Planetary Atmospheres
Atmosphere composition and surface pressure for planets and select moons.
Reference
Major atmospheric components
| Body | Surface P | Main gases (approx %) |
|---|---|---|
| Mercury | ~10⁻¹⁵ atm (exosphere) | O₂ 42, Na 29, H₂ 22, He 6 |
| Venus | 92 atm | CO₂ 96.5, N₂ 3.5 |
| Earth | 1.0 atm | N₂ 78, O₂ 21, Ar 0.9, CO₂ 0.04 |
| Mars | 0.006 atm | CO₂ 95, N₂ 2.8, Ar 2 |
| Jupiter | — | H₂ 90, He 10 |
| Saturn | — | H₂ 96, He 3 |
| Uranus | — | H₂ 83, He 15, CH₄ 2 |
| Neptune | — | H₂ 80, He 19, CH₄ 1.5 |
| Titan | 1.45 atm | N₂ 95, CH₄ 5 |
| Pluto | ~10⁻⁵ atm | N₂ 99, CH₄ + CO |
| Moon | ~10⁻¹⁴ atm | Ar, He, Ne (very thin exosphere) |
| Io | ~10⁻⁹ atm | SO₂ |
| Triton | 14 µbar | N₂ |
Notes
- Gas giants don't have a "surface" — pressure rises continuously.
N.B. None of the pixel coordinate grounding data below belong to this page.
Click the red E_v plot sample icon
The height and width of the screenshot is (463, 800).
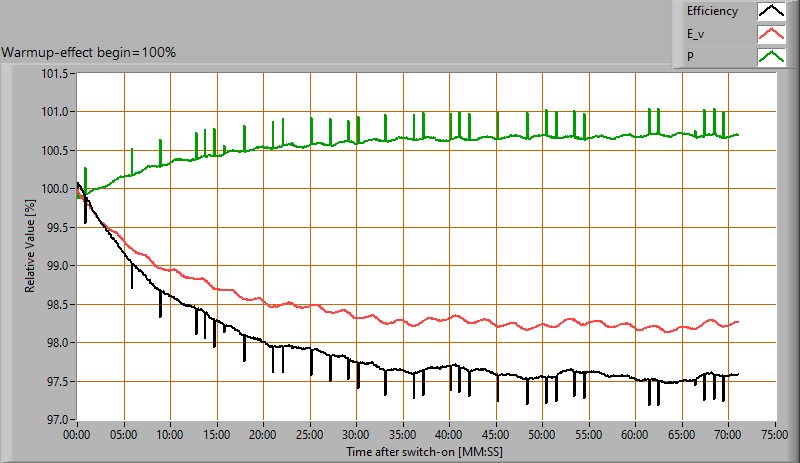tap(770, 35)
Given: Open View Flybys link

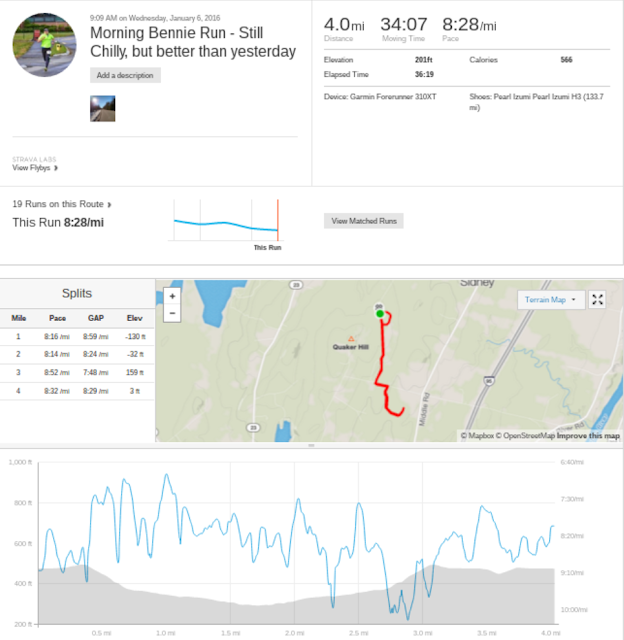Looking at the screenshot, I should pyautogui.click(x=35, y=168).
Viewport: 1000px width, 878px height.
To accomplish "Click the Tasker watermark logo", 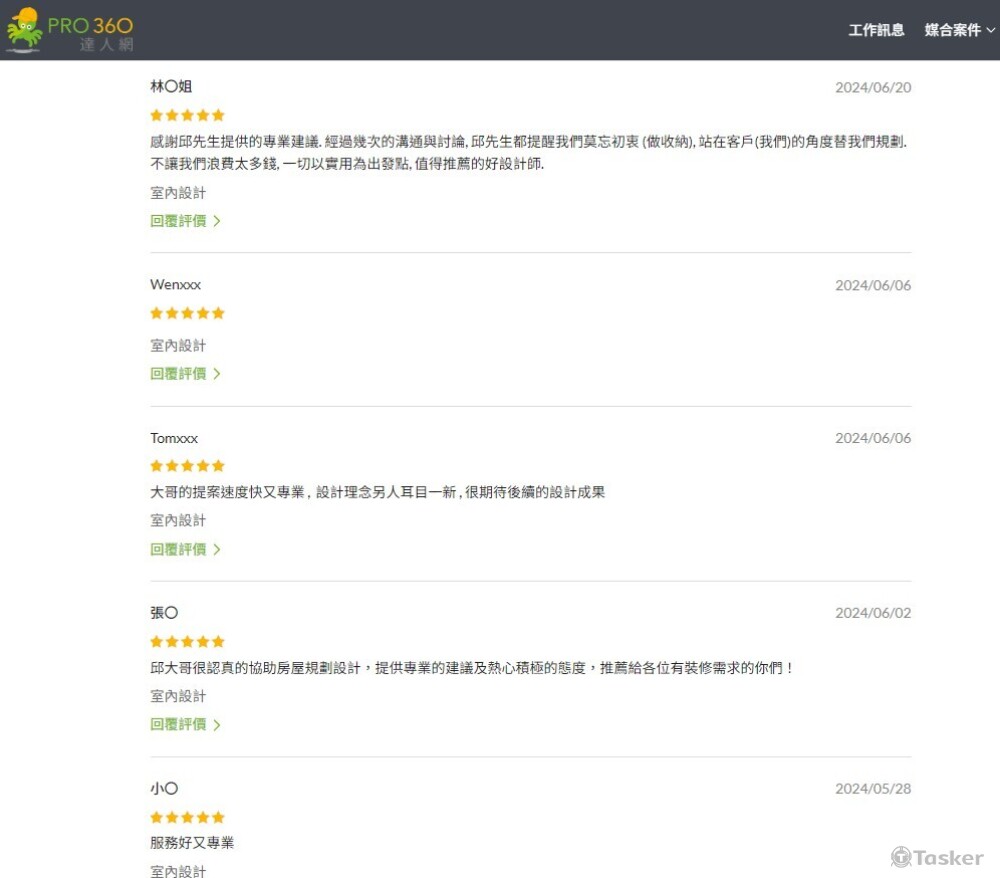I will [x=936, y=857].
Quoted compositions are upper atmosphere.
- Venus runaway greenhouse: 96.5% CO₂ keeps surface at ~465 °C despite being farther from Sun than Mercury.
- Titan is the only moon with a substantial atmosphere — thicker than Earth's.